(Stored data entries)
---------------
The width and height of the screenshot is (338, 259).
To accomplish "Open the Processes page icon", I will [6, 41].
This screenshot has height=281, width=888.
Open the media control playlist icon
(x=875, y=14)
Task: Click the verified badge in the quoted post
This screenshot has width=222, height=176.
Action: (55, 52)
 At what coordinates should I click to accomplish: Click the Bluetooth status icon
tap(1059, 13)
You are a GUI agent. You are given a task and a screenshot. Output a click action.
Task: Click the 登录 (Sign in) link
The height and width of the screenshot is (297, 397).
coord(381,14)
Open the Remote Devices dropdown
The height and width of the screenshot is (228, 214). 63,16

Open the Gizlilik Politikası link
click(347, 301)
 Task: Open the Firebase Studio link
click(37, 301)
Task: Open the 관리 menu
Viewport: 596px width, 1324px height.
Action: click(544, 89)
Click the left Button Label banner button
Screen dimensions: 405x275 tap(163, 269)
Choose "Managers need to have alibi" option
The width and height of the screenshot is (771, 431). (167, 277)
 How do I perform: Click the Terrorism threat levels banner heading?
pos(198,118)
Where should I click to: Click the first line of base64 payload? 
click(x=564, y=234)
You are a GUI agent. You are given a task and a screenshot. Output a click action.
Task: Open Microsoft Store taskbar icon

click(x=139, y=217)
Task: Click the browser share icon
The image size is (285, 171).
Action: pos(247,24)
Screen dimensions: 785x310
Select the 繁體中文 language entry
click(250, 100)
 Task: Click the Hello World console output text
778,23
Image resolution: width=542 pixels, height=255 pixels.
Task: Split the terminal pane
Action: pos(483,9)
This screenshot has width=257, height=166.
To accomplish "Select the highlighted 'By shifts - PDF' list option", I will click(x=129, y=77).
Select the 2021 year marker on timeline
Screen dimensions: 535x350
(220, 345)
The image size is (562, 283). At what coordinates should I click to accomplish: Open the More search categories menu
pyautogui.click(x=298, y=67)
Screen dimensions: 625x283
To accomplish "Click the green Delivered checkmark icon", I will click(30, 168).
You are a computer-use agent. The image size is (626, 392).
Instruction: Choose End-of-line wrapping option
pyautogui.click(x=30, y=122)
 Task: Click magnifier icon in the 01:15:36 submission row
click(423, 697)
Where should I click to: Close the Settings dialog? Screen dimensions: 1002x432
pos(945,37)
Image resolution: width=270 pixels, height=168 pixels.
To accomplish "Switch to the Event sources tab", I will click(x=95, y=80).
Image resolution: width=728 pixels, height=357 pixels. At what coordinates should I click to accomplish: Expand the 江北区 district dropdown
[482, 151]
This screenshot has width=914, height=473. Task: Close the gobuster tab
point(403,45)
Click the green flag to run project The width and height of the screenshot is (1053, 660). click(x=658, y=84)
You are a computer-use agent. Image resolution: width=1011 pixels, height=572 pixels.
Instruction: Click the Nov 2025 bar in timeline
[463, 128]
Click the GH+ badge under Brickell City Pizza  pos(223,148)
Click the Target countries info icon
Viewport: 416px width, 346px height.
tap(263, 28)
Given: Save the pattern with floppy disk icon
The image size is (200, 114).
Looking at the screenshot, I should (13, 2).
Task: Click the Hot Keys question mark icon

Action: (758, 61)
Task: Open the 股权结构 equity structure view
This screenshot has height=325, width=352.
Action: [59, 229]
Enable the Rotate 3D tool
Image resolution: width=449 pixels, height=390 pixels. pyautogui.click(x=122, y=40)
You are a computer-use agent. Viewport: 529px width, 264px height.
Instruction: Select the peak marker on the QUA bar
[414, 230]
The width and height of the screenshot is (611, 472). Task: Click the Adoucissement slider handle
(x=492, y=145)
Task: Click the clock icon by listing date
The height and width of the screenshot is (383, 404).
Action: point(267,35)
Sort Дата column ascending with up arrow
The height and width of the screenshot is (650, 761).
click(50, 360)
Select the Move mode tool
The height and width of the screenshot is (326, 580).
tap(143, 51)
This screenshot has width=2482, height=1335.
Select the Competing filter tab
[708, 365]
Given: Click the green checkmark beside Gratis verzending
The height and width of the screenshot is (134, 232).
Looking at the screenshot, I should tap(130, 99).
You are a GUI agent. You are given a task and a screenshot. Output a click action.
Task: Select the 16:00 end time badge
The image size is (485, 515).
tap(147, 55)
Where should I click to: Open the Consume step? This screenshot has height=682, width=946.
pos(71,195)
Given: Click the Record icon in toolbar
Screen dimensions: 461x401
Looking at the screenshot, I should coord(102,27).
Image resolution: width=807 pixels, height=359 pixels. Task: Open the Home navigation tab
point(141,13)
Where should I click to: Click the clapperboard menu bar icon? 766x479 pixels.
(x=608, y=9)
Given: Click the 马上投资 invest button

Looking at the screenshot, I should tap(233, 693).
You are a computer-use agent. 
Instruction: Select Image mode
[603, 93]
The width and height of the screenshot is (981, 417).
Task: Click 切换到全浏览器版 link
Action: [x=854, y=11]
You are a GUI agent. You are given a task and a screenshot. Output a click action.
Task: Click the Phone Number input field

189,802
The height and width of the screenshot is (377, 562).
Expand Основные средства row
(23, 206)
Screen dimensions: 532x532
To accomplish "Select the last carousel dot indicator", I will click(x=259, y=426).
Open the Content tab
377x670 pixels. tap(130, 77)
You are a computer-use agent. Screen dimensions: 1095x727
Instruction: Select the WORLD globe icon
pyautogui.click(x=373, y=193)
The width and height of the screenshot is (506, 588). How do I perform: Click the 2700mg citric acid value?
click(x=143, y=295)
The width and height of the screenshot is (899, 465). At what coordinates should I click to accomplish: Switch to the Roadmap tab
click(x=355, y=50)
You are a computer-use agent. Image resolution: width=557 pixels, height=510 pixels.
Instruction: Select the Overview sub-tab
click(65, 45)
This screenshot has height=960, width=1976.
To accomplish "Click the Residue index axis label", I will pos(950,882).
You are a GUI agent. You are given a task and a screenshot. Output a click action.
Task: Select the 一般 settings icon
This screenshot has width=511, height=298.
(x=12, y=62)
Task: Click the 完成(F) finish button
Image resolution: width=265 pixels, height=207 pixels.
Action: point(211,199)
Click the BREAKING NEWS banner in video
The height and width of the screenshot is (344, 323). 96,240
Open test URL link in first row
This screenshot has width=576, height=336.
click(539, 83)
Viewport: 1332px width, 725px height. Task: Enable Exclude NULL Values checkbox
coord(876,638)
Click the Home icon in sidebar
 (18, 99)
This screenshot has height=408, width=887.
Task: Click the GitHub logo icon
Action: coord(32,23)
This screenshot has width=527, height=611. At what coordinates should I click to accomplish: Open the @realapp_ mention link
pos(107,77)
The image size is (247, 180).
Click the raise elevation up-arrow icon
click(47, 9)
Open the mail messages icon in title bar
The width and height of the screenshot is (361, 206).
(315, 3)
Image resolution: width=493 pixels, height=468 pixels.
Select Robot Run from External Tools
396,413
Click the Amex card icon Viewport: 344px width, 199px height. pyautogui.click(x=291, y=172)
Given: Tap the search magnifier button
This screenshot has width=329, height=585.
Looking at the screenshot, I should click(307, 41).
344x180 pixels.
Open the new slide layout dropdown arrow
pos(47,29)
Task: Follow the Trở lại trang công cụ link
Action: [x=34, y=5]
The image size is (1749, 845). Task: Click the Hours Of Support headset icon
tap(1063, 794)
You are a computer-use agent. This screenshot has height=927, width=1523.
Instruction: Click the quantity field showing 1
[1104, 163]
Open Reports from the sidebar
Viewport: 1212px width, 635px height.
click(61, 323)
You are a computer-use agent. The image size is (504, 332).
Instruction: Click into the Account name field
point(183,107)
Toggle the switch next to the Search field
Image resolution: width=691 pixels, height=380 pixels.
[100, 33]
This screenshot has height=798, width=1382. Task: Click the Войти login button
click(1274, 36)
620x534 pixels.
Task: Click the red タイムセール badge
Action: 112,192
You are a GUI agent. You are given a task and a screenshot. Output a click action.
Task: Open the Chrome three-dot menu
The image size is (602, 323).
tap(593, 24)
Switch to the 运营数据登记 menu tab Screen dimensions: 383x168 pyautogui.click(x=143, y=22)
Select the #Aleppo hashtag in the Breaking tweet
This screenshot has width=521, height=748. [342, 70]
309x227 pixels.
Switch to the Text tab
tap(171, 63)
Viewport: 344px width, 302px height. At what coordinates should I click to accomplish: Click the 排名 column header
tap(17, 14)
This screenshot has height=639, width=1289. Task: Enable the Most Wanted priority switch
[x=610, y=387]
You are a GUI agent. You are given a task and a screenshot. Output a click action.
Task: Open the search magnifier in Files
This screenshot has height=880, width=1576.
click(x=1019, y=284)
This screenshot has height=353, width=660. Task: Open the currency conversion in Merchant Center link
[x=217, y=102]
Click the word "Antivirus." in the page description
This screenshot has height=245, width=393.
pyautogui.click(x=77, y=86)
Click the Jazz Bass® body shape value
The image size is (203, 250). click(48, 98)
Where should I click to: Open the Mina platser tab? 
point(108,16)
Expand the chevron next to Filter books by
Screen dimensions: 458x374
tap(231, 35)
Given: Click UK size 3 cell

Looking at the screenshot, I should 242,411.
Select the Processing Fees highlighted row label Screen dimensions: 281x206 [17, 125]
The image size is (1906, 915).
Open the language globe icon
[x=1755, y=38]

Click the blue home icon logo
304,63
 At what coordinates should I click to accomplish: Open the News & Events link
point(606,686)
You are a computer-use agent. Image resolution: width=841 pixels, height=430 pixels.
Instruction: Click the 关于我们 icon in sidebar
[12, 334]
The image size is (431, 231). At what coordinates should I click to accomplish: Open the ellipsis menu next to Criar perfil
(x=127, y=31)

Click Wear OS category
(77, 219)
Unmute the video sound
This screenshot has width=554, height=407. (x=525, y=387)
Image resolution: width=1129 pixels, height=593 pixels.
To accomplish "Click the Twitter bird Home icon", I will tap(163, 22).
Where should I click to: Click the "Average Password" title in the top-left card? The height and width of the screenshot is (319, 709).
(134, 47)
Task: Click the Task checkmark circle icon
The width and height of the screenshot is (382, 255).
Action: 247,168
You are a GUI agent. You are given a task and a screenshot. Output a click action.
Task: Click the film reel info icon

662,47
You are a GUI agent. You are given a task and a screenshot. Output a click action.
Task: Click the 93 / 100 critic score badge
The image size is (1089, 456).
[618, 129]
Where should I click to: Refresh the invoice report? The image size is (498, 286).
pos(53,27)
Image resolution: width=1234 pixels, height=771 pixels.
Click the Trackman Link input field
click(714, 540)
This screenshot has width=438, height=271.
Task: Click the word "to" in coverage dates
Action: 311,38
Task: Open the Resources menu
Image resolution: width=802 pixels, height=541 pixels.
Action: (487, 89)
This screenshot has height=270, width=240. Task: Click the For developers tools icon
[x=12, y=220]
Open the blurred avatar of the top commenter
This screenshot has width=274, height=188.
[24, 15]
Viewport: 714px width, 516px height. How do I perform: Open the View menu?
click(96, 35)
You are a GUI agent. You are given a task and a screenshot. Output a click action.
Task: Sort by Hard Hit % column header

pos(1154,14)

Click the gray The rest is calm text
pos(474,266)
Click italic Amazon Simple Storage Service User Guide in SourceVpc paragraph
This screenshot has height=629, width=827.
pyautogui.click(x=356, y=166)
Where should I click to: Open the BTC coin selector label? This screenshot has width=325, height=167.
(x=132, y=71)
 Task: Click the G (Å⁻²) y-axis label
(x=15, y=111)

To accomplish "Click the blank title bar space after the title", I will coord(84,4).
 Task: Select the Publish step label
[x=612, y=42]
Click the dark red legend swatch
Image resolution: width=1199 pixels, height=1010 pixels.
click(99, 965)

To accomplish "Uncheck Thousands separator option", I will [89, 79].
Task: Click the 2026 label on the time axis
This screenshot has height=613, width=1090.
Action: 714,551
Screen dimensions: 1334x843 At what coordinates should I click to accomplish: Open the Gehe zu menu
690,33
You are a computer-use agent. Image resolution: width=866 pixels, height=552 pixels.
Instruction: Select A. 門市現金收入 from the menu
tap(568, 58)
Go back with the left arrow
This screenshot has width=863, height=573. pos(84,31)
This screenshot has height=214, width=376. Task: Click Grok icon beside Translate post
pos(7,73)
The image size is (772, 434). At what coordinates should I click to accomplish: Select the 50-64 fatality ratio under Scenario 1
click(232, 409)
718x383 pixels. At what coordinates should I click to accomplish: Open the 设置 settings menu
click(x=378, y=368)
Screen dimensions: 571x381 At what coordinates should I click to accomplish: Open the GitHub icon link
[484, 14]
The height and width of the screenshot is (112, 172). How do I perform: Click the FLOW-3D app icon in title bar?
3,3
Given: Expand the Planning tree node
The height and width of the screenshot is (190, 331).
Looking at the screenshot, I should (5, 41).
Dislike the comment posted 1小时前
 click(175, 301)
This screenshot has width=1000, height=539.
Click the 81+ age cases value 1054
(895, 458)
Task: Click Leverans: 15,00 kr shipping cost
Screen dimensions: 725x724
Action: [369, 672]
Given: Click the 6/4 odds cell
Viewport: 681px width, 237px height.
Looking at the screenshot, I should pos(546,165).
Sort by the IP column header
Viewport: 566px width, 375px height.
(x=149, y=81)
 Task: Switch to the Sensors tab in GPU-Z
---------------
# [Task objective]
Look for the string "green" in the entries above. Copy every line that has it.

# [Answer below]
To accomplish "Click the green Delivered checkmark icon", I will click(30, 168).
Click the green flag to run project The width and height of the screenshot is (1053, 660). click(x=658, y=84)
Given: Click the green checkmark beside Gratis verzending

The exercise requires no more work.